I had an interesting text conversation the other night with my ex. We didn't split up because our relationship soured or anything. She had to move 40 miles away because of work. We tried to make things work for a while, but I always seemed to be busy when she was free, and vice versa. At one point we went 6 weeks without seeing each other. Then she told me she had met someone else. Being pragmatic about the situation, I understood. I didn't harbor any ill-feeling towards her whatsoever. She's an attractive girl. I knew some fucker was going to hit on her in my absence.
So I wished her well. It hurt a lot because I did have strong feelings for her. But as I said, I was pragmatic about it.

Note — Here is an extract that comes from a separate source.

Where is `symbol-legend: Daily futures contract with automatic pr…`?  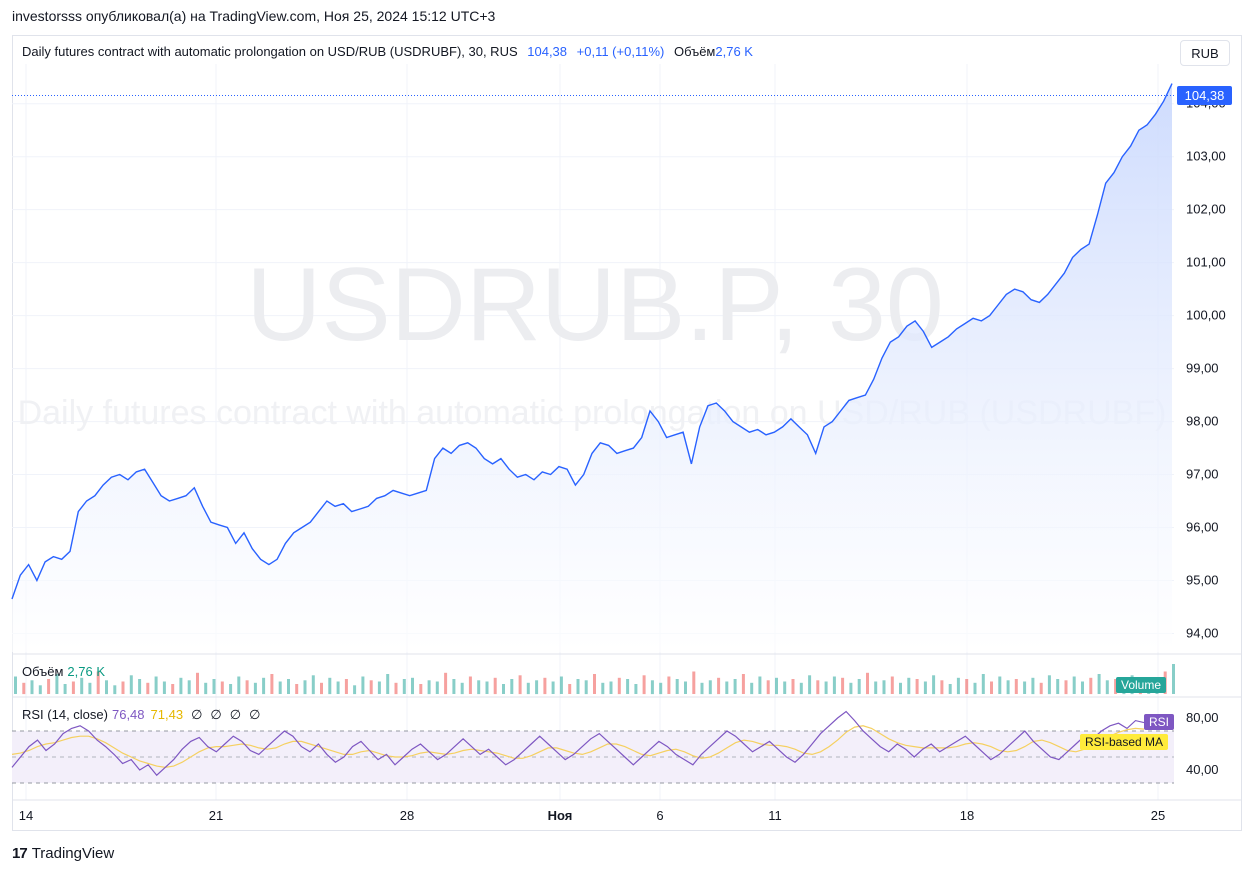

Then she text me the other night to ask if I wanted to come to the city to hang out with her. I asked her if it was just going to be me and her hanging out. To which she replied no. Obviously her new bloke was going to be there too. She just wanted us to meet as friends. To which I responded no. Then she flipped the fuck out asking why I didn't want to be her friend
I tried my best to explain to her that it wasn't that I didn't want to see her. I just couldn't face seeing her with another bloke. That would be too much salt in the wound. Hence I'd rather not go there. Yet now I'm the selfish heartless one according to her. I don't know if I'm being a c*nt or not here. But she can't honestly expect me to be her "friend", can she?
I had something similar to you, last year me and my then GF of two years decided to end it before we each went to study abroad for a year. We agreed (for some weird reason) to inform each other of anything we did in terms of 'activity' with the opposite sex, maybe that was due to the fact we were each other’s first real relationship and were inexperienced about these things.
Anyway, she tells me two weeks after that she’s seeing someone, who turns out to be someone else from our uni that I had always disliked, as he seemed to be in love with her but masqueraded as a friend during the time we were together (believe me, I got tired of the ‘ohh he’s just a friend, nothing more’ shite but you can’t actually do anything about it or you seem like a jealous creep). I wasn’t really prepared for it; I was glad to be a single man in a new city with no restrictions, but when I heard how she moved on before me, and with this c*nt it tore me up and I was devvo’d – I was fine when we split (it was mutual like I said) but this news broke my heart.
We patched things up slightly, she stopped seeing him after I explained to her how much she’d hurt me with this t*at, and we visited each other in our respective cities. I regret doing the latter, I felt like crap the whole time and I think despite the fact we were doing it under the guise of, and probably with the end goal of ‘being friends’, it was awkward and we nearly got back together. We kissed and were fooling around in bed but we stopped before anything developed, probably for feelings and awkwardness’s sake.
Since then, we haven’t spoken in six months and I feel so much better for it. Blanking her completely is the goal when we see each other at uni this year, and while I’ll be cordial, the fact that she remains ‘friends’ with the bloke she copped off with is only ever going to cause me more pain, awkward moments and ill-feelings. So in summary, my feelings towards her were so strong that being friends wasn’t an option as it would kill me to hear what she was up to, so find out whether you’ll ever get back together (she told me she didn’t want to) and if it’s a negative answer then just pie her off to avoid more heartbreak, its working for me.